> _Source passage_:
'''

Last week it was the abuse of a 140-character context-free nano-report on an hour-long discussion on the challenges of communicating science. This week it’s the credulous coverage of a 50-page report on climate change. Seems that no matter the length of the material at hand, there are plenty of people eager to jump to conclusions without having the decency to stop and think first.
At least there was no slander this time. But damage has been done to the credibility of climatology, thanks to that old adage, a little knowledge is a dangerous thing. Now claims of unwarranted alarms have that much extra traction. I was going to write at length on this case, but as is often the case, Gavin Schmidt at Real Climate has already done the heavy lifting, and I strongly recommend reading his post instead of relying on my precis.
Not that this sort of remedial science constitutes anything like a serious workout for Gavin and the RC gang, of course. Which is my entire point.
Basically, what we have here is a small, previously unknown NGO in Argentina releasing a report that warns of serious threats to the global food supply if climate change continues apace. The only thing that made this report particularly interesting — and therefore newsworthy — was the alleged fact that the warming expected by 2020 is 2.4 °C above pre-industrial levels. Which is crazy talk, as any climatologist would have pointed out had the authors of the study bothered to ask.

'''

> _Information supplied_:
'''

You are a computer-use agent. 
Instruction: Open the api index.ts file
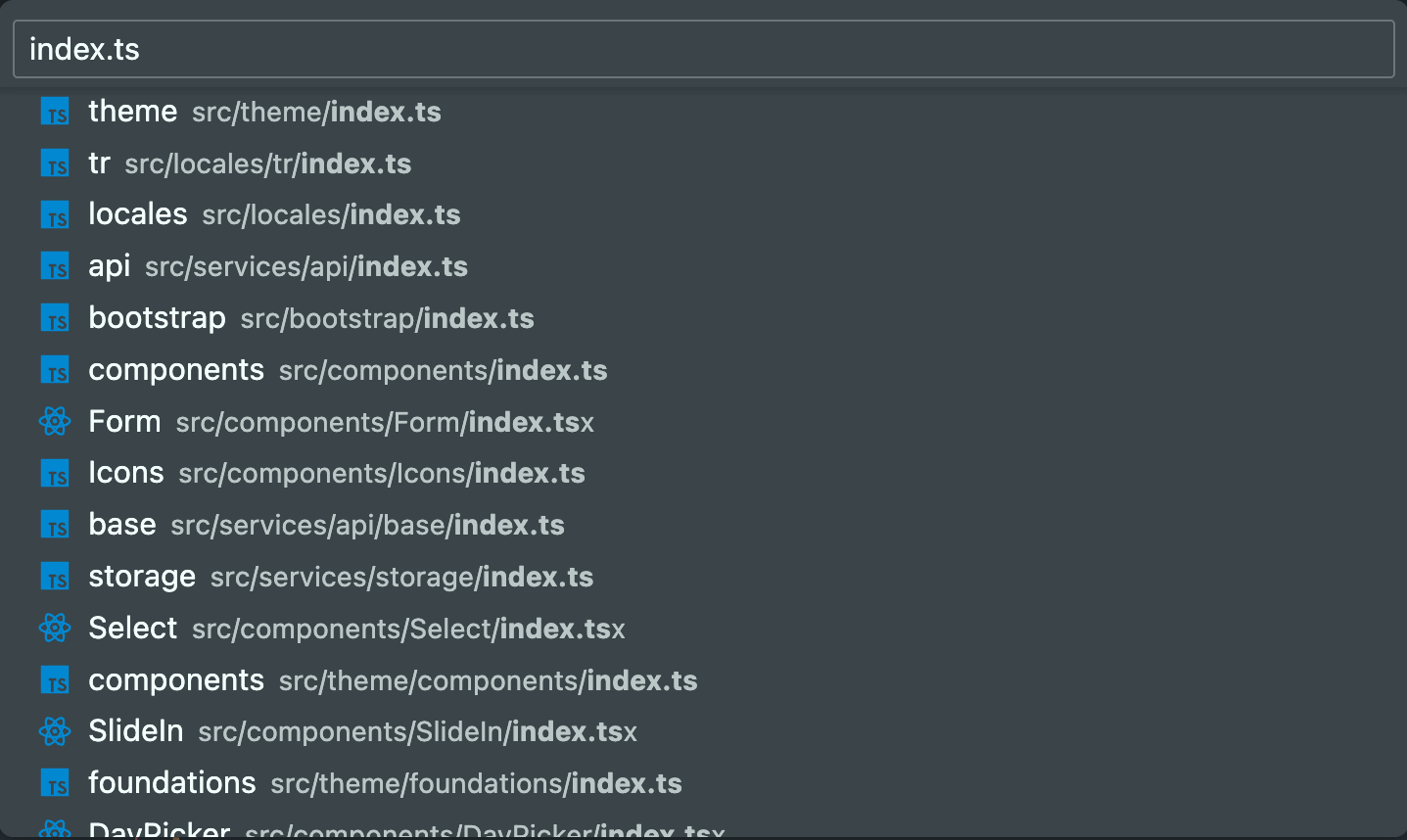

'''

> _Problem 1_:
Using the post on climate news coverage, answer each question:
(a) How many pages long is the climate change report?
(b) In which country is the NGO that released the report?
(c) What warming by 2020 did the report allegedly state, relative to pre-industrial levels?
> _Problem 2_: Can you quote the post on climate news coverage from "Last week it" to "on my precis."?
> _Problem 3_: How would you continue the post on climate news coverage past its last sentence?

> _Result 1_:
(a) 50 pages
(b) Argentina
(c) 2.4 °C above pre-industrial levels

> _Result 2_:
Last week it was the abuse of a 140-character context-free nano-report on an hour-long discussion on the challenges of communicating science. This week it’s the credulous coverage of a 50-page report on climate change. Seems that no matter the length of the material at hand, there are plenty of people eager to jump to conclusions without having the decency to stop and think first.
At least there was no slander this time. But damage has been done to the credibility of climatology, thanks to that old adage, a little knowledge is a dangerous thing. Now claims of unwarranted alarms have that much extra traction. I was going to write at length on this case, but as is often the case, Gavin Schmidt at Real Climate has already done the heavy lifting, and I strongly recommend reading his post instead of relying on my precis.

> _Result 3_:
This little piece of nonsense means the entire report’s fundamental conclusions are highly suspect, and should have consigned it to the dust bins of history. But the mainstream media being what it is, journalists who don’t even know the very simplest of the basics about climatology were assigned the task of covering of the report’s release. Even the AAAS cranked out a non-critical release, although it was subsequently retracted. Worse, Scientific American bought the story, and continued to get the facts wrong even after the problem was brought to the editors’ attention. The Guardian runs down the whole sordid tale.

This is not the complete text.